* [Text section]
July 22nd, 2014 SinglePlatform's Adam Liebman gives Tips on Early Stage Sales at StartupBoost


The StartupBoost meetup last July 22 at Mercy College offered something new for a change.  If you go to meetups regularly, it’s all about startup demos. But professor Mahmud “Wazi” Wazijullah honed in on early stage sales. 

Guest speaker was Adam Liebman, EVP of Sales at SinglePlatform from Constant Contact who spoke after Wazi gave a brief overview of startups to prepare more than 50 attendees to the night’s main sales topic.


When launching  your own startup, the eloquent Wazi gave his own list of tips. The professor, director of entrepreneur at the college, also serves as guest speaker in some meetups:

1. Apprentice first.

Figures show startup failures are high, with only 0.07 percent or 1 in 1,738 startups making it huge. So he said learn by being part of startups first. You’ll need to get some experience and obtain domain knowledge, because startups have successes and failures independent of industry/product.

2. Have a good team 

Not a group think or a bunch of buddies.  Complementary perspectives come from diversity and adversity.

3. Get the customer.
When at first you don't succeed, offer a minimum viable product. Test it. Get feedback. Improve on it.  Look at how companies like Airbnb lowered fears. To generate sales, he suggested these steps: attract, convert, propagate, retain

And when it comes to propagating, it helps to raise your awareness:, because no matter  how unique your concept is, competition will come. So be able to run on empty, but know where your money is coming and going

As the main speaker, Liebman kicked off his talk by recounting the time he wanted to be a host in a cruise ship. Instead, he worked at Yext and later SinglePlatform, which was bought by Constant Contact for 100 million in 2012.  Liebman was at Mercy to share his thoughts about what it takes for you to succeed based on his experience working for SinglePlatform, an online provider of restaurant menus and local business storefronts.

* [Requirement A]
Answer these from the StartupBoost meetup write-up:
(i) At which college was the meetup held?
(ii) What share of startups make it huge, according to the figures Wazi cited?
(iii) Which company bought SinglePlatform, and in what year?
* [Requirement B] Resume the StartupBoost meetup write-up on early-stage sales, picking up after its final sentence about Liebman's reason for being at Mercy.

* [Information supplied]
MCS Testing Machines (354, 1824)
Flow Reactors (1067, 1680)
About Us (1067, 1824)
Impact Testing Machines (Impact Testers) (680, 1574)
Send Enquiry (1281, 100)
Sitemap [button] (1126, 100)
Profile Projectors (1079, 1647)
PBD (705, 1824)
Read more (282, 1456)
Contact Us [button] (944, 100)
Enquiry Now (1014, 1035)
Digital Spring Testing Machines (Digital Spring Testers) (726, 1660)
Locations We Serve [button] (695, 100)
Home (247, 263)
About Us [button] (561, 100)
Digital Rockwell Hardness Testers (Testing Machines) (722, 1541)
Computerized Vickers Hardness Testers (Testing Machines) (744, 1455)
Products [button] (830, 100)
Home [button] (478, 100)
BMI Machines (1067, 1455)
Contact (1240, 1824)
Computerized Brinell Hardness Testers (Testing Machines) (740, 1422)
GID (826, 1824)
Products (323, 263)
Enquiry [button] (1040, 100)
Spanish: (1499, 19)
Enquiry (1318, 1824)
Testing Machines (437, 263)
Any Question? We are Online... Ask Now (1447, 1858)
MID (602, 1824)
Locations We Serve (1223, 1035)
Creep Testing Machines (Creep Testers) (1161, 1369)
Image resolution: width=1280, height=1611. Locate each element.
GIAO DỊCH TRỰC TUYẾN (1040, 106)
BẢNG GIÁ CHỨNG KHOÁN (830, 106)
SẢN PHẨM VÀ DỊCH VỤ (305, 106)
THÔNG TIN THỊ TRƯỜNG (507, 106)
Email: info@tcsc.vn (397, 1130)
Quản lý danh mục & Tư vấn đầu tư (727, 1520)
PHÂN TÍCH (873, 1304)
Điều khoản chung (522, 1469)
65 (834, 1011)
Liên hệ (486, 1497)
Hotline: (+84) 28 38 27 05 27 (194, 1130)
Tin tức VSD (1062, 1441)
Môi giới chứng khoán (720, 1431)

* [Response A]
(i) Mercy College
(ii) 0.07 percent, or 1 in 1,738 startups
(iii) Constant Contact, in 2012

* [Response B]
“A startup is a meritocracy, so it doesn't matter whether you are 24 or 44,“ he said, just to de-emphasize his early success.

For Liebman, the way to go about establishing your early stage sales is by doing the following three steps: test, tune and scale.

Why test?

·         You won’t get it right the first time

·         You get one shot with people

·         Learn what not to do

·         You want to own the test phase

Sales is really hard, so he suggested some of the following do’s and don’t’s:

·         Do put a process in place from Day 1

·         Don't set a goal that can be achieved under optimal conditions

·         Don't set goals same as your goal for employees

·         Do leave yourself room to be flexible

·         Make positive changes

·         Anchor and adjust

·         Always easier to add than to take away

·         Under promise and over deliver

·         Do try to challenge your process 

·         Do stop selling sometimes


·         Don't hire before you're ready

·         Know when you're ready

·         Have a working business model

·         Have a repeatable process

·         Do hire in groups

·         Know value of peer-to-peer learning

·         Bond only with groups (have 3 as minimum no. of people to hire, so they can bounce off ideas with each other) 

·         Do hire slow

·         A players know A players

·         You’re only as fast as your slowest runner

·         Referrals are more likely to have success

·         Don't hang on to dead weight

·         Do change one thing at a time

·         Think of sales as an iterative process

·         Always be coaching

·         Provide actionable specific feedback 

·         Make every mistake once 

·         Learn, apply


·         Do create a place where you would want to work

·         Give incentives you would want to get

·         Your culture is, an extension of yourself

·         Don't try to please everyone 

·         Homogeneity can be a strength

·         People like people like themselves

·         Do celebrate the wins

·         Lead, don't manage

When it comes to celebrating wins, Liebman said it doesn’t have to be grand.  “We have a gong.”